The sleep disorders, commonly seen in FM, are different than the sort seen in people with depression: " Most FMS patients have an associated sleep disorder known as the "alpha-EEG anomaly." This condition was uncovered in a sleep lab with the aid of a machine that recorded the brain waves of patients during sleep. Researchers found that FMS patients could fall asleep without much trouble, but their deep level sleep (or stage 4 sleep) was constantly interrupted by bursts of awake-like brain activity. Patients appeared to spend the night with one foot in sleep and the other one out of it. ... "It should be noted that the sleep pattern for a clinically depressed patient is distinctly different from that found in an FMS or a CFS patient. This fact can help physicians that treat FMS as seriously as it should be treated, to distinguish FMS from depression." Sleep disorders Sleep
disorders
and FM on site link
Why doesn't my doctor know this stuff ? Most of what you just read, your doctor does not know. This effect, is what gives rise to the out and out prejudice we with FM often see in the medical community. Most any current day doctor, is working off of research on FM, done years ago, or whatever was accepted "fact" when they went to medical school, and seldom has the time or inclination, to check and see if their beliefs, ones based on out dated research, have been retracted or discounted. The fact is, the medical community is, on average, a good 17 years behind the current facts on the medicine they practice. This gap is narrowing, with the current day speed of information sharing, but there is still a significant gap. The longer the doctor is in practice, quite frankly, the more obsolete they become, unless they make a serious effort to counter this effect.
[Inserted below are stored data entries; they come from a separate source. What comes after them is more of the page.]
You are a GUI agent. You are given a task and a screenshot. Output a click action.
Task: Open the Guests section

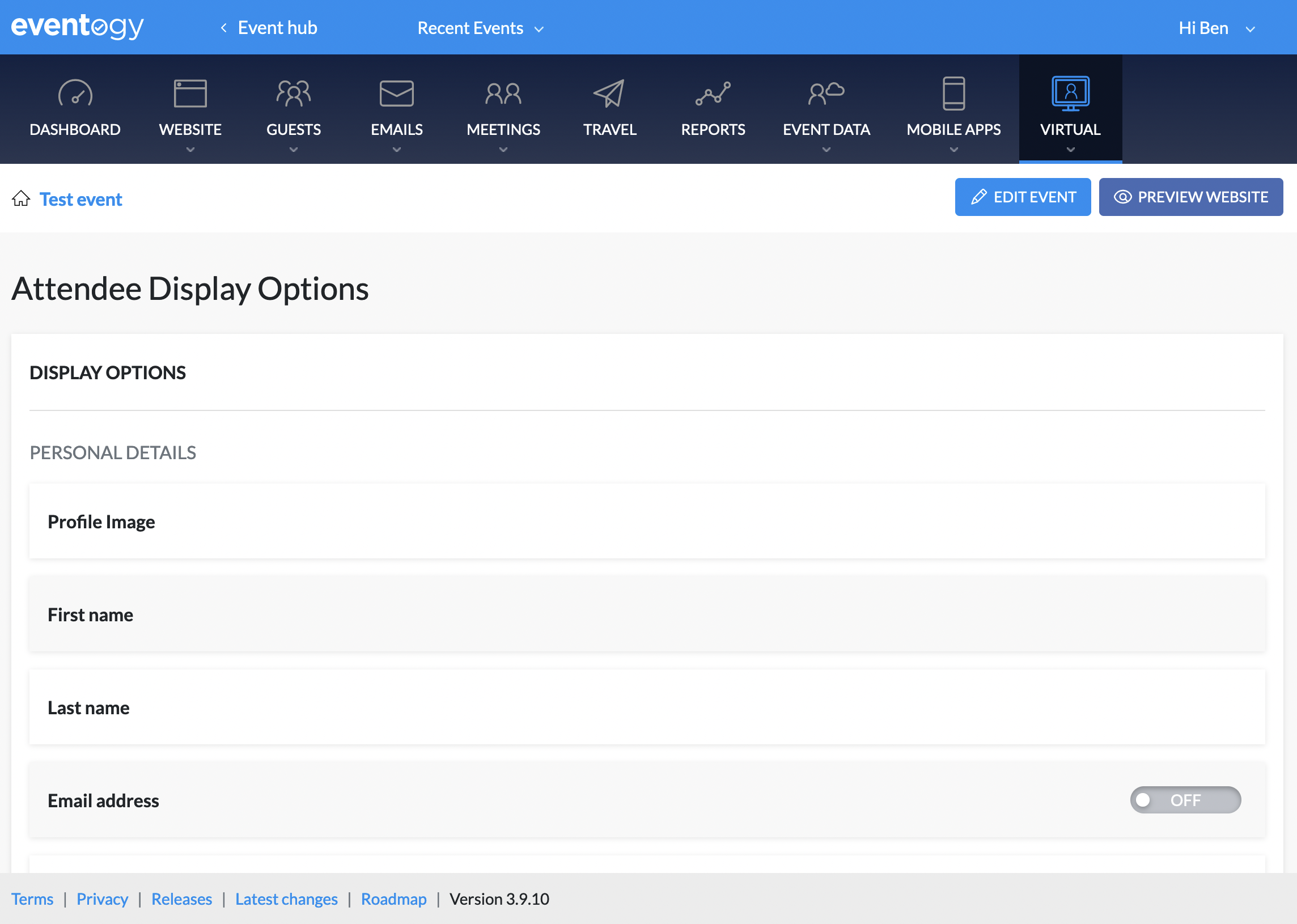(x=293, y=108)
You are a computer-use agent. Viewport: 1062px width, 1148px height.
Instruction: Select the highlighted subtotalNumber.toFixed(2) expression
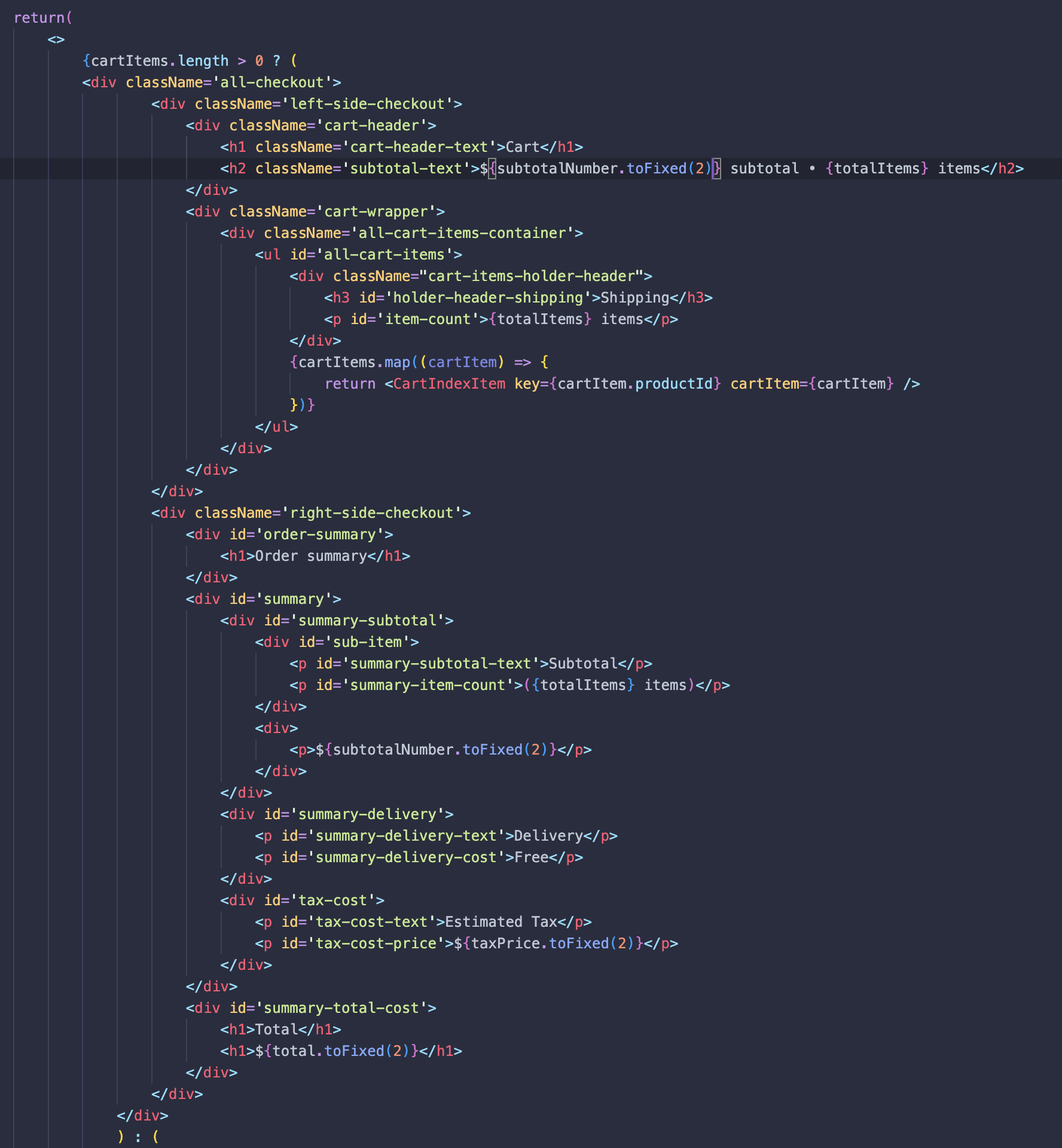603,168
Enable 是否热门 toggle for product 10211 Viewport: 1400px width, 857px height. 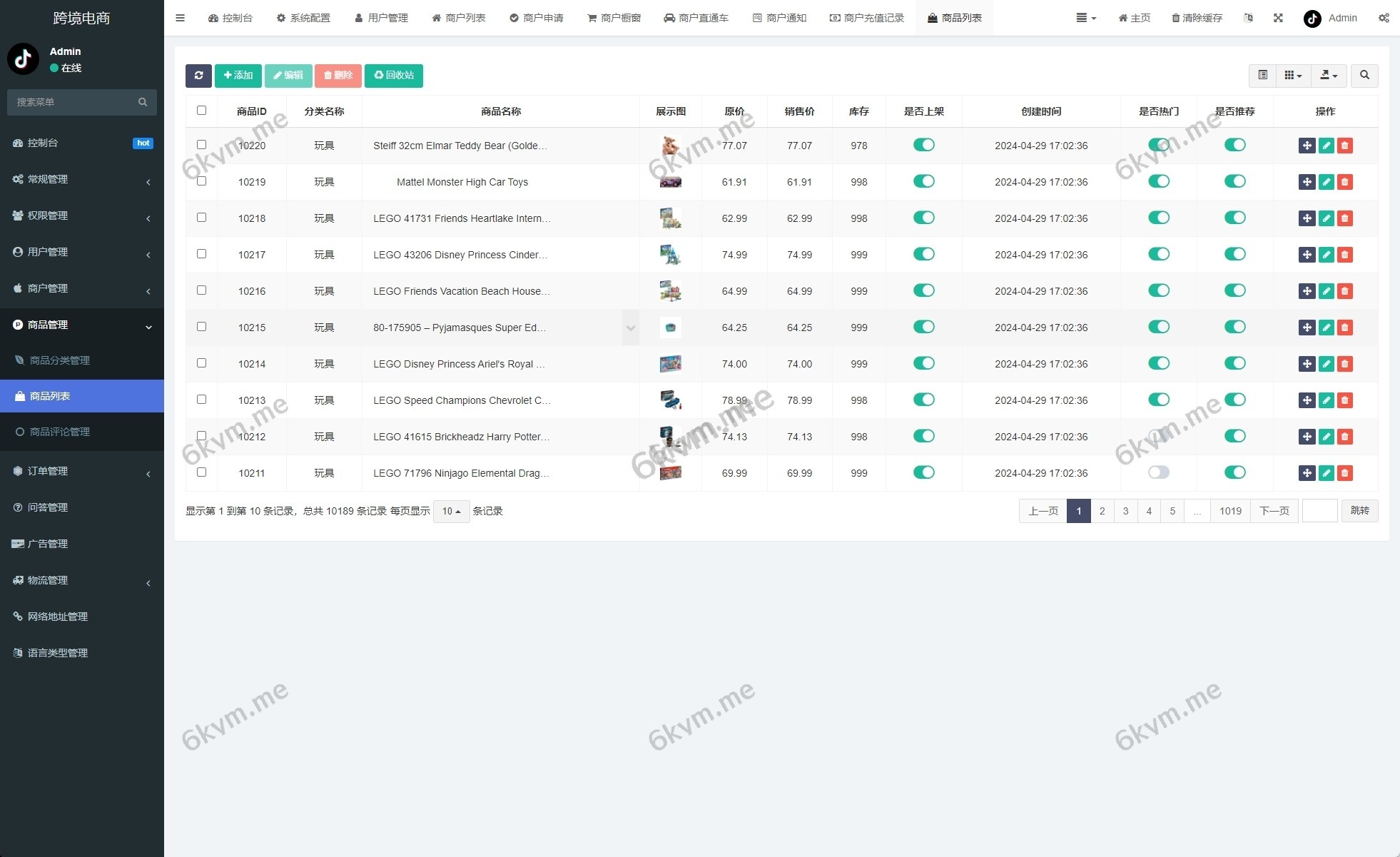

A new doctor, fresh out of medical school, while lacking in practical hands on experience, is likely to know a great deal more of the current day tactics and facts, than their peers who have been in the field for years. There is also the problem of Publication bias, which is the failure of studies being published at all, in the most commonly read medical journals. Or, being published too late, it's normal to see as long as 2 years and more, before a study sees the light of day. Which, given such a long time lag, if the study is to be challenged, faces many problems. The participates, can seldom be recalled, the research team, often created ad hoc, just for the study alone, have returned to their practices, and cannot be reached for direct consult. Not to mention, just plain failure to recall, as it's been over two years, since the study was done. So, as I have made note of before, you,
the person with FM, most likely know more about your condition and
the research into it, than your doctor does. The above is exactly why you
do, and you should not hesitate to use that knowledge. If your doctor is
honest, they know full well, they are not up to speed on everything and
they also know why they are not ... and will take your introduction of
new information, seriously. If they fail to at least give you a decent
hearing on it, it might be time to find a new doctor, who is more aware
of their own information limitations.